Adobe Photoshop Elements Brush / Gradient File Parsing Buffer Overflow


Secunia ID

SA46277

CVE-ID

CVE-2011-2443

Release Date

03 Oct 2011

Last Change

05 Oct 2011

Criticality

Highly Critical

Solution Status

Unpatched

Software

Adobe Photoshop Elements 1.x
Adobe Photoshop Elements 2.x
Adobe Photoshop Elements 3.x
Adobe Photoshop Elements 4.x
Adobe Photoshop Elements 5.x
Adobe Photoshop Elements 6.x
Adobe Photoshop Elements 7.x
Adobe Photoshop Elements 8.x

Where

From remote

Impact
System access

This covers vulnerabilities where malicious people are able to gain system access and execute arbitrary code with the privileges of a local user.

Description

Gjoko Krstic has discovered a vulnerability in Adobe Photoshop Elements, which can be exploited by malicious people to compromise a user's system.

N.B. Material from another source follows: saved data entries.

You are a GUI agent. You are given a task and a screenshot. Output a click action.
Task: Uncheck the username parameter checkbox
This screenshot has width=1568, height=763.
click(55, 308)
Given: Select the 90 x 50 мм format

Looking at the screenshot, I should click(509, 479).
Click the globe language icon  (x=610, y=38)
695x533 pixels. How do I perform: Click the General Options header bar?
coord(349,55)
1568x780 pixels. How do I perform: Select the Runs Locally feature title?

The vulnerability is caused due to an error when processing certain structures within Brush (ABR) and Gradient (GRD) files. This can be exploited to cause a heap-based buffer overflow via a specially crafted ".abr" or ".grd" file.

Successful exploitation allows execution of arbitrary code, but requires tricking a user into opening a malicious file.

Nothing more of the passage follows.